Le dispositif de pharmacovigilance vétérinaire de l’Anses

Les médicaments vétérinaires ne bénéficient d'une autorisation de mise sur le marché que si l'évaluation des données relatives à leur qualité, leur innocuité et leur efficacité permet de conclure que le bénéfice lié à leur utilisation est supérieur aux risques encourus. Les essais cliniques réalisés dans le cadre d'une demande d'autorisation de mise sur le marché d’un médicament permettent de mettre en évidence un certain nombre d'effets indésirables susceptibles de survenir suite à son utilisation. Cependant, ces essais étant réalisés sur un nombre limité d'animaux et dans des conditions d'emploi standardisées, l'utilisation du médicament à grande échelle et dans les conditions réelles du terrain permet de préciser les effets indésirables de ce médicament et d'identifier de potentiels facteurs de risque (espèce, race, âge, affections pré existantes,…). Le dispositif de pharmacovigilance vétérinaire mis en œuvre par l’Anses via l’Agence nationale du médicament vétérinaire a donc pour objectif de détecter le plus rapidement possible tout signal émergent, qu'il s'agisse d'un effet indésirable inattendu, ou d'un effet indésirable connu mais dont la fréquence ou la gravité est inattendue. Cette surveillance permet d'adapter les mesures de gestion des risques pouvant aller de l'ajout d'une précaution d'emploi sur la notice, au retrait de l’autorisation de mise sur le marché.   

 

La perméthrine, substance toxique pour les chats

C’est dans le cadre de ce dispositif de pharmacovigilance que l’Anses enregistre régulièrement des réactions indésirables graves voire mortelles chez des chats traités avec des antiparasitaires externes à base de perméthrine, pourtant destinés aux chiens. Ces médicaments peuvent entraîner des troubles neurologiques (tremblements, convulsions, ataxie, agitation, coma) associés parfois à des signes digestifs tels que l’hypersalivation, pouvant être mortels pour le chat. Cette toxicité est due à l’incapacité de cet animal à éliminer certains composés comme la perméthrine. Seulement quelques gouttes d’une pipette peuvent suffire à induire des effets graves chez les animaux les plus sensibles. Les mesures de communication mises en œuvre par l’Anses depuis 2006 auprès des vétérinaires et des propriétaires d’animaux, ainsi que les modifications d’étiquetage des médicaments afin de mettre en évidence la contre-indication absolue concernant le chat comme sur l'illustration, ont permis de diminuer fortement le nombre d’accidents depuis 2007. Mais des efforts restent à faire puisqu’en 2012, l’Anses enregistrait encore 258 déclarations d’effets indésirables chez des chats auxquels avaient été administrés des traitements à base de perméthrine. 121 des cas ont été jugés graves et 16 ont entraîné la mort de l’animal. 

 

Comment éviter les accidents ?

Dans ce contexte, l’Agence rappelle aux propriétaires de chats de rester vigilants et de ne pas traiter les animaux avec des médicaments contenant de la perméthrine.

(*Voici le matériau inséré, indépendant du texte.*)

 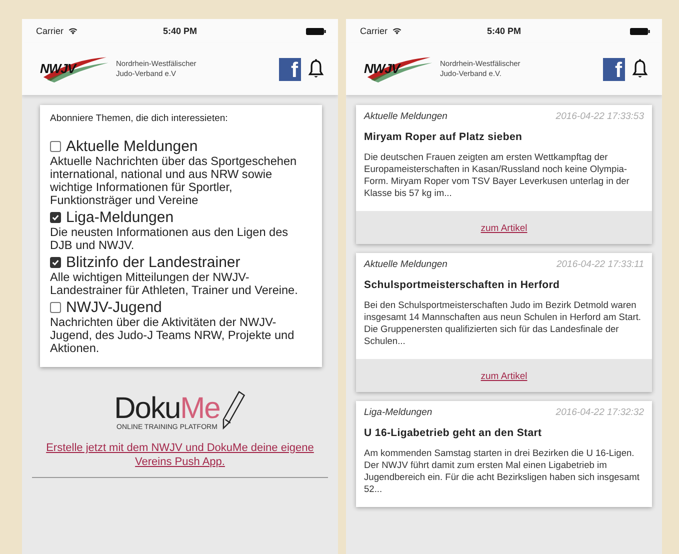 I want to click on dokume-logo-text: Me, so click(x=200, y=408).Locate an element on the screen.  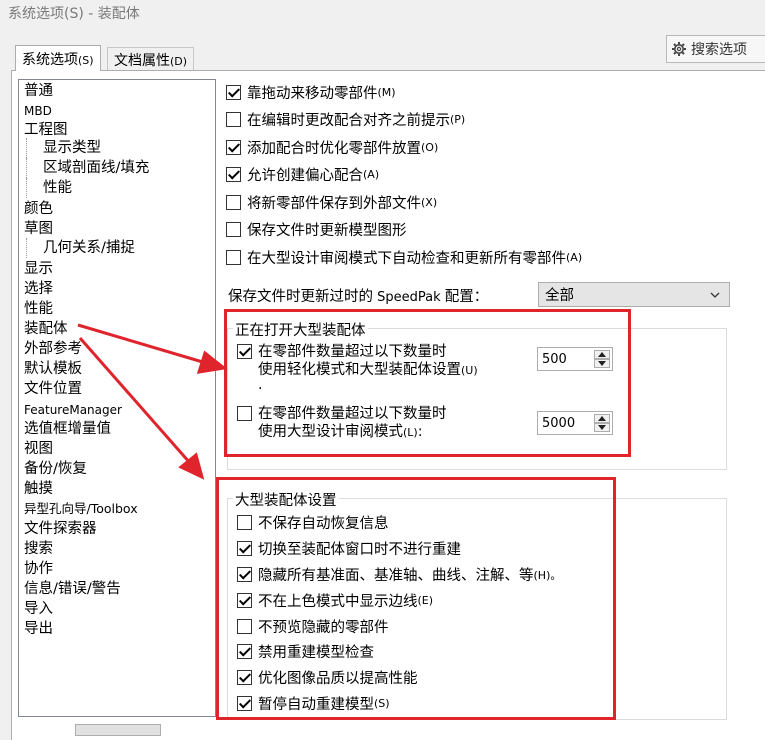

En cas d’exposition accidentelle, si des effets indésirables surviennent, il est recommandé de laver le chat avec du savon ou du shampooing, et de consulter rapidement un vétérinaire.

Pour éviter que les chats ne soient exposés accidentellement au produit dans les foyers où plusieurs animaux cohabitent, il convient de tenir les chiens traités à l’écart des chats jusqu’à ce que le site d’application du traitement antiparasitaire sur le chien soit sec, et de s’assurer que les chats ne puissent pas lécher le site d’application d’un chien traité.

Enfin, dans de plus rares occasions, des cas ont été rapportés suite à l’utilisation de certains de ces antiparasitaires pour chiens (notamment les formules en spray) pour traiter les paniers ou coussins des chats. Cette méthode est donc à proscrire.